Here Is Why Many Fear More Bloodshed in Darfur

Overshadowed by the fighting in Ukraine and Gaza, Sudan’s brutal civil war has been spreading for months across the western Darfur region, where atrocities were seared into international consciousness 20 years ago.

Now global attention is starting to focus on the siege of a city in Darfur, where chaotic violence has stoked fears of another ethnic slaughter, and even genocide.

Here is what we know.

The battle for the city of El Fasher, the capital of North Darfur, may have made the war too big to ignore. The U.N. Security Council, in a near-unanimous vote, has demanded an end to the siege there.

As hostile forces close in on the city, one of the biggest in Darfur, an analysis of satellite and video imagery by The New York Times has found that thousands of homes have been razed and tens of thousands of people forced to flee.

The fighters are part of a paramilitary group known as the Rapid Support Forces. Given their history — they are successors to the janjaweed militias that once brutalized civilians — and accounts of a massacre in another city last fall, many fear the worst.

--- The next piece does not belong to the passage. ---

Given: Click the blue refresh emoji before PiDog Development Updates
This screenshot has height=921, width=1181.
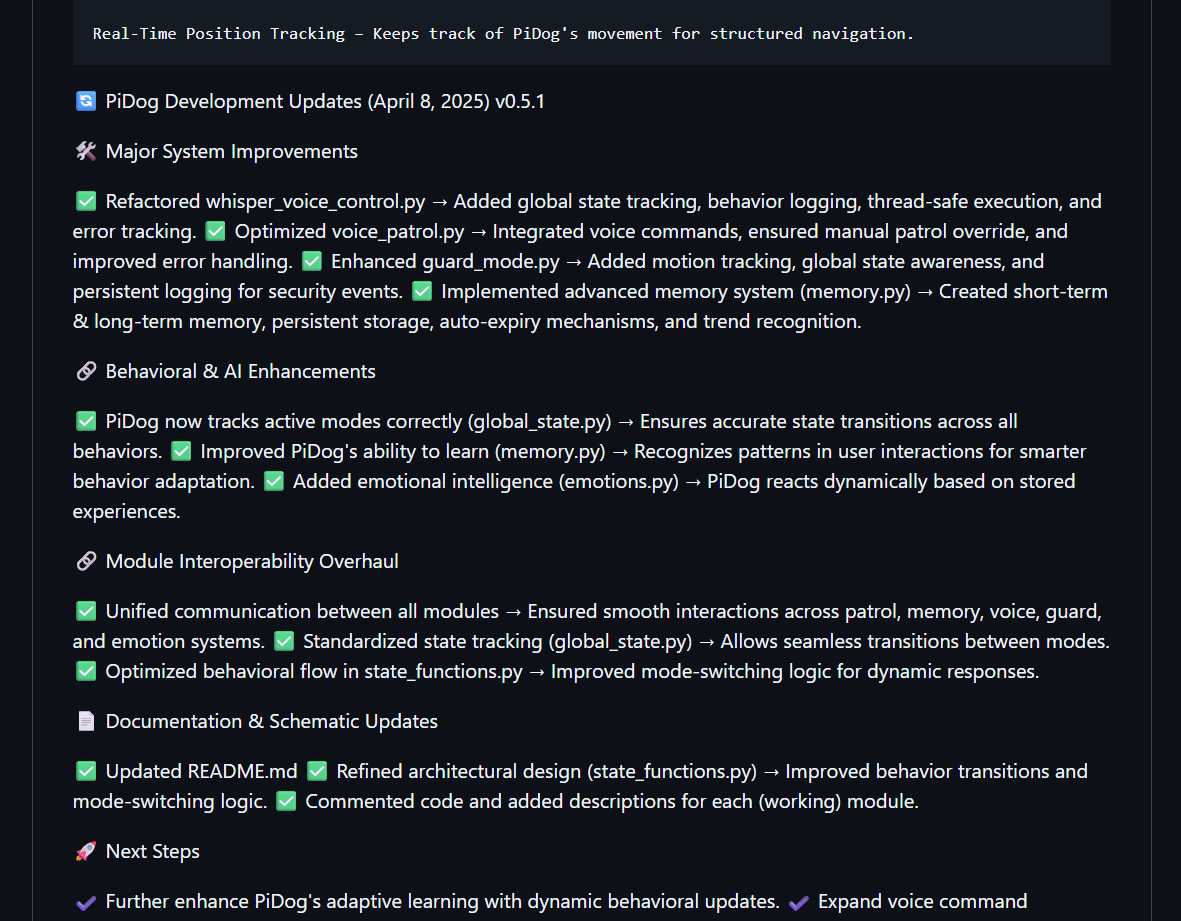Looking at the screenshot, I should coord(86,101).
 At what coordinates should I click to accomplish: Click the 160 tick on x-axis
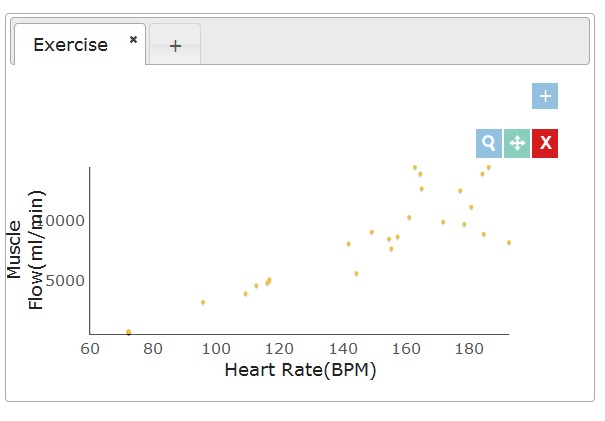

If the city falls, what had largely been a military clash could descend into ethnic slaughter like the violence Darfur endured in the early 2000s, when the janjaweed, who are Arab, set upon ethnic Africans. The United Nations estimated that 300,000 people were killed in the genocide.

“The situation today bears all the marks of risk of genocide,” said Alice Wairimu Nderitu, the top United Nations official on genocide prevention.

The fighters, waging a pitched civil war with Sudanese government soldiers, have seized control of the main highway. That has largely cut off food — and not just to El Fasher, a supply hub for a region already grappling with famine. At one displacement camp recently, a child died of malnutrition every two hours, doctors said.

Medical care, too, is in short supply, with hospitals forced to close in the face of marauding fighters.

Fearing the violence, many residents have walked up to 180 miles in search of safety.

But the road is filled with danger. The temperatures reach more than 120 degrees Fahrenheit, or 49 Celsius. Many women report having been sexually assaulted en route. And even when people make it to their destinations, they often find that food and medicine are in short supply there, too.

Watching the arrivals is “truly heart-wrenching,” said one doctor in East Darfur.

The International Criminal Court, which brought charges against Sudanese officials after the genocide two decades ago, says it is looking closely to determine what is happening now.

The Hague-based court, established in 2002 under the Rome Statute, an international treaty ratified by 124 countries, has issued an appeal for evidence of atrocities.

Some of the fighters of the Rapid Support Forces are making that job easier. Instead of trying to conceal the razing of homes and mistreatment of civilians, they record it.

Then they post the videos on social media.